Toms roll like a distant, muted thunderstorm in the opening measures of “Populations,” the first track, echoing the ominous rumblings in the sky that break in the middle of cloudy afternoons, muzzled and moody.

Timonium is not a sunny-day band. Their previous album Resist Education and the EP Suspende Animation were both studies in subtleties that unwound delicately, weaving drawn-out chords with the hushed vocal trade-offs between Hervey and Uba. On Until He Finds Us, the vocals function more as a centerpiece rather than additional layers of sound, as they did on previous recordings. Uba, who before was primarily on backing vocal duty, sings a lovely, understated lead on the album’s most moving tracks, such as “Across the Footlights.”

One of Timonium’s greatest gifts is their ability to make a profound impact by doing very little.

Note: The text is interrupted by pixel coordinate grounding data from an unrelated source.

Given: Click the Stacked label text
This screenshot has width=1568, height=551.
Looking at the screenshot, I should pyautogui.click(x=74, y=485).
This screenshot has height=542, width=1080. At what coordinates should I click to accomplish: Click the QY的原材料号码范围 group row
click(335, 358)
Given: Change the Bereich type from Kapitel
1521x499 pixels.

With such sparse pacing and slow-motion guitar chords, when Timonium builds up to a richly colored sonic backdrop in their peak moments, it’s a thrilling revelation, as if it were the first time you’ve heard anything get loud, giving you virgin ears all over again.

By saying that Until He Finds Us is more of a rock record isn’t saying that it rocks, because it does not–and God forbid if it did, anyway. It would be missing all of its ethereal dismalness. But the songs are shorter, more compact, more concrete than previous Timonium efforts.

Until He Finds Us is the perfect rainy-day album, sharing a broken worldview that’s uplifting in its fragility, akin in tone to Nick Cave’s The Boatman’s Call, Bonnie “Prince” Billy’s I See a Darkness, and Sir’s The Night I Met My Second Wife. Indeed, I think these are all breakup albums–or at the very least albums about the human condition’s innate helplessness. Timonium’s whole album wrangles with this, in fact, on both a grand and an intimate level; there has to be some breaking up going on behind all of this.

Even so, Until He Finds Us isn’t just another depressing album; it’s a gorgeous depressing album, beautiful enough to make depression exquisite.

From the October 30-November 5, 2003 issue of the North Bay Bohemian.

© Metro Publishing Inc.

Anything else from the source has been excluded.